Bug 307 - unbound do not response if answer is not in cache while 0x20 is turn on
unbound do not response if answer is not in cache while 0x20 is turn on
Status: RESOLVED FIXED
Product: unbound
Classification: Unclassified
Component: server
unspecified
All All
: P2 normal
Assigned To: unbound team
Depends on:
Blocks:
  Show dependency treegraph
 
Reported: 2010-04-20 02:57 CEST by Hua Zhang
Modified: 2010-04-26 17:00 CEST (History)
1 user (show)

See Also:


Attachments

Note You need to log in before you can comment on or make changes to this bug.
Description Hua Zhang 2010-04-20 02:57:55 CEST
It is caused by some capsfail and REC_LAME server. For example:

 dig +norec @dns.hanqinet.com wWw.forbeScHinamagazine.com

; <<>> DiG 9.5.1-P3 <<>> +norec @dns.hanqinet.com wWw.forbeScHinamagazine.com
; (1 server found)
;; global options:  printcmd
;; Got answer:
;; ->>HEADER<<- opcode: QUERY, status: NOERROR, id: 29887
;; flags: qr rd ra; QUERY: 1, ANSWER: 1, AUTHORITY: 0, ADDITIONAL: 0

;; QUESTION SECTION:
;www.forbeschinamagazine.com.   IN      A

;; ANSWER SECTION:
www.forbeschinamagazine.com. 7201 IN    A       124.172.245.51

;; Query time: 36 msec
;; SERVER: 59.42.254.231#53(59.42.254.231)
;; WHEN: Tue Apr 20 08:06:58 2010
;; MSG SIZE  rcvd: 61

the problem is iter_qstate::num_current_queries is decreased to 0 before calling function processQueryResponse(). Then, num_current_queries will be decreased to -1 in processQueryResponse() and processQueryTargets is called again because the name server is REC_LAME. processQueryTargets will leave a mesh_state doing nothing. As this kind of queries accumulate, unbound will refuse to accept any new query not in cache becasue mesh_area::num_reply_addrs excced num-queries-per-thread*16.

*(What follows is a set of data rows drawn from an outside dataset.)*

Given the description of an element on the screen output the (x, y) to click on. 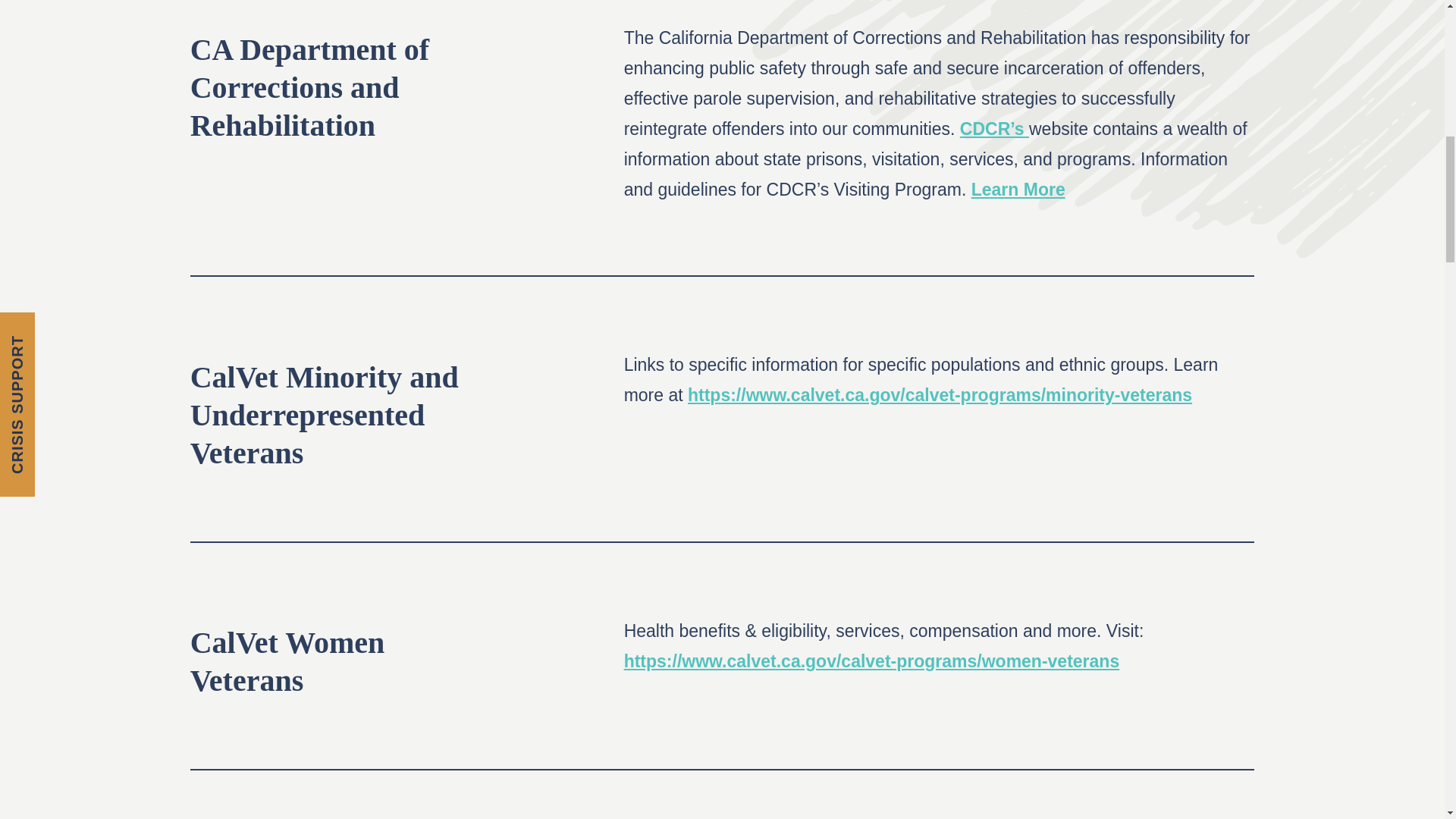
CalVet Women Veterans (287, 661)
CA Department of Corrections and Rehabilitation (309, 87)
Learn More (1018, 189)
CalVet Minority and Underrepresented Veterans (324, 414)
Given the description of an element on the screen output the (x, y) to click on. 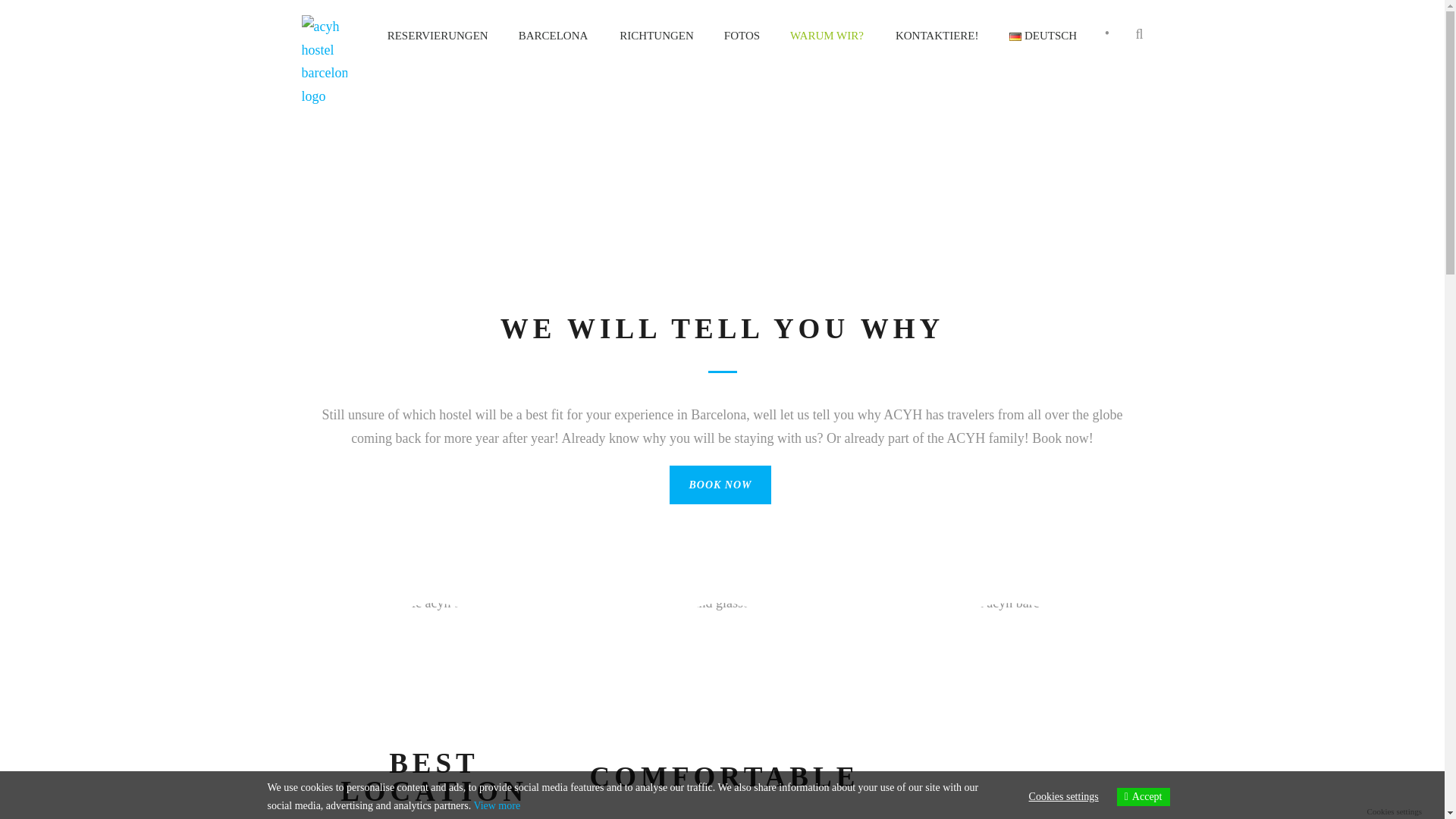
RESERVIERUNGEN (445, 53)
BARCELONA (554, 53)
Given the description of an element on the screen output the (x, y) to click on. 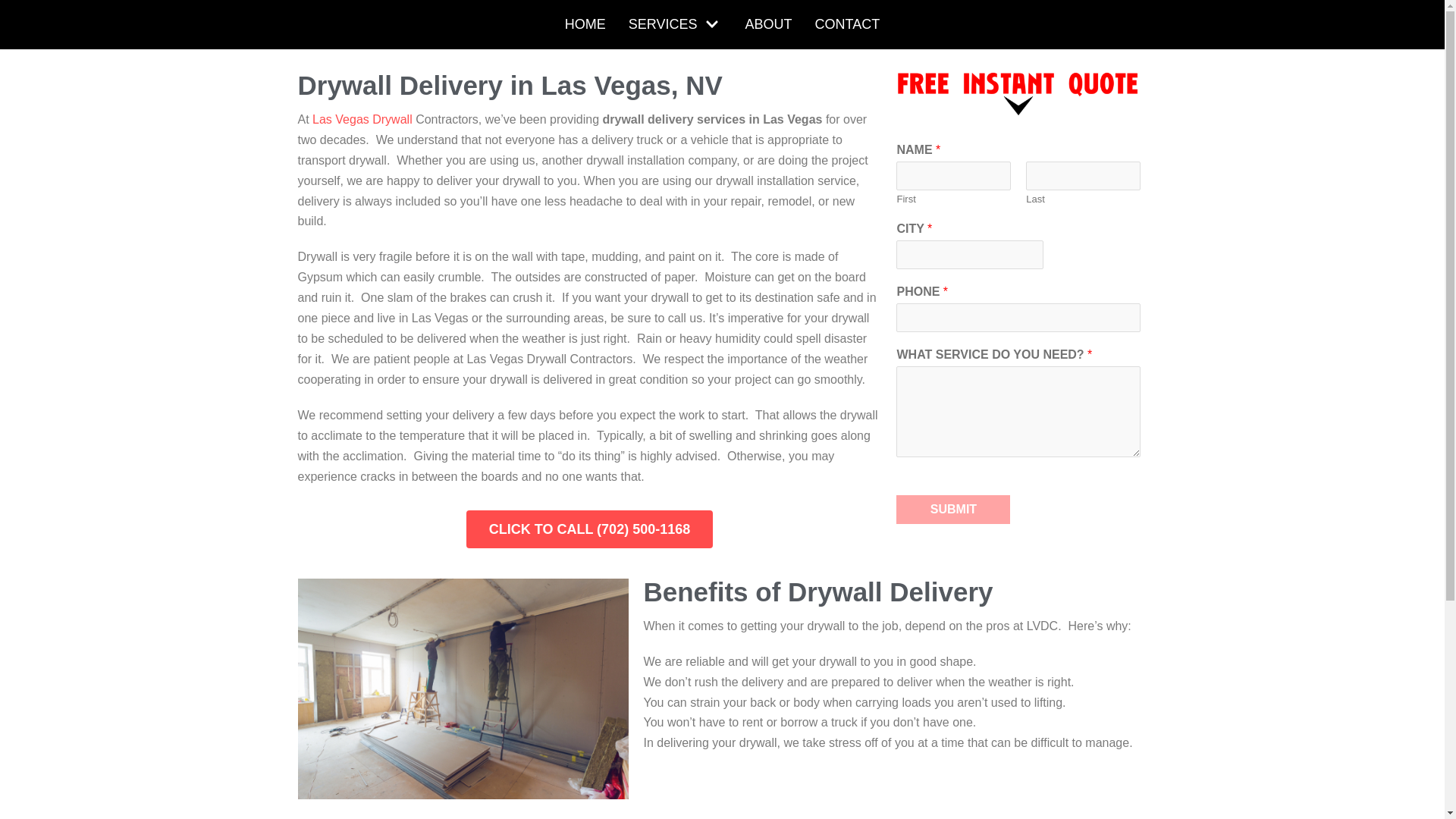
SERVICES (675, 24)
ABOUT (768, 24)
HOME (584, 24)
CONTACT (847, 24)
Skip to content (15, 7)
Las Vegas Drywall (362, 119)
Given the description of an element on the screen output the (x, y) to click on. 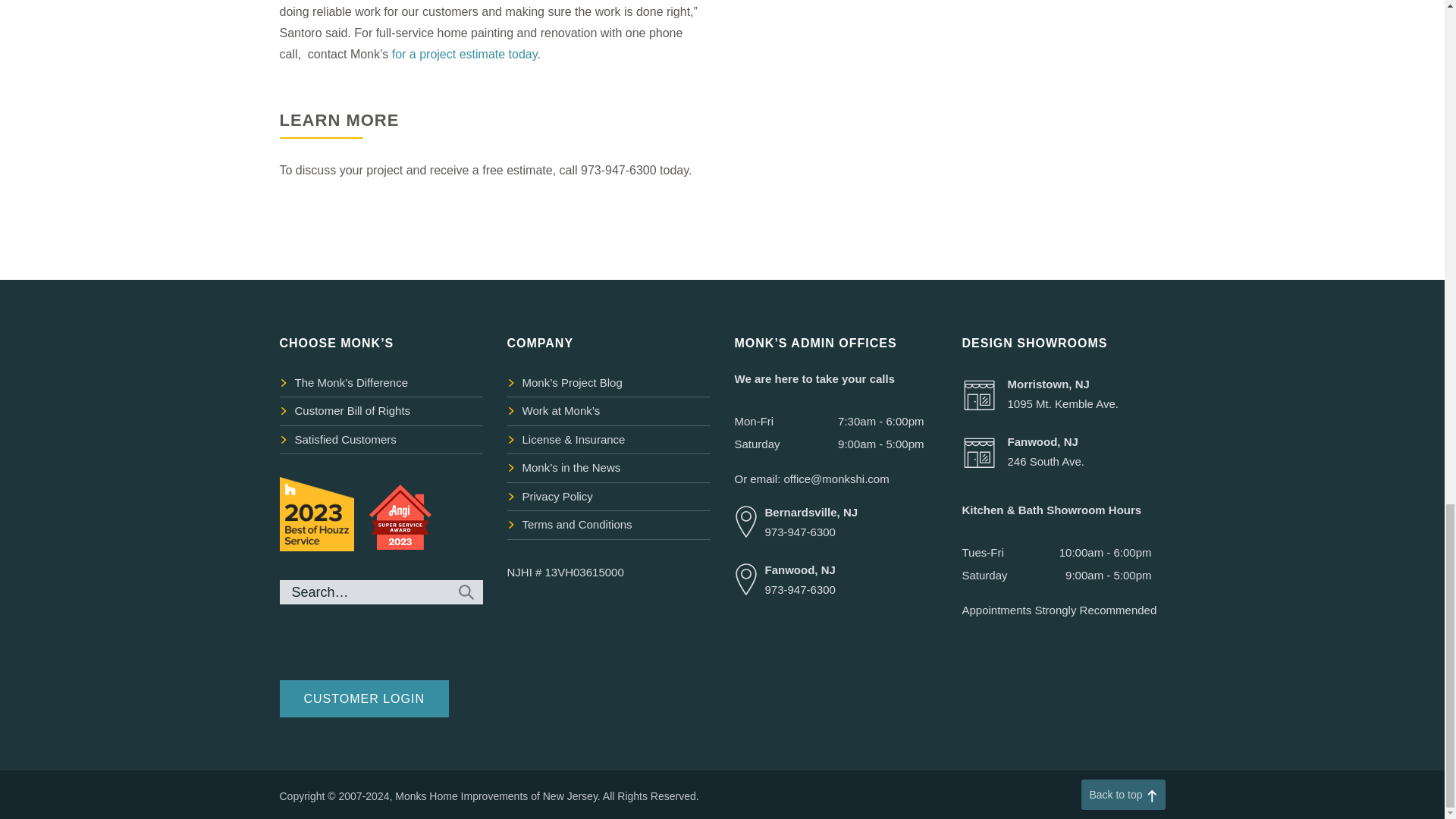
Search for (380, 591)
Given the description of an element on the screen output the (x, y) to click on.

After I try to fix this bug by increase num_current_queries to 1 before calling processQueryResponse(), I found another problem with this kind of query. Unbound  returns SERVFAIL for the query because max attempts is reached for all usable name servers ( max attempts per name server is 5 in unbound, but unbound will try 2 rounds of caps_fallback algorithm which query 2*3*num_of_name_server times).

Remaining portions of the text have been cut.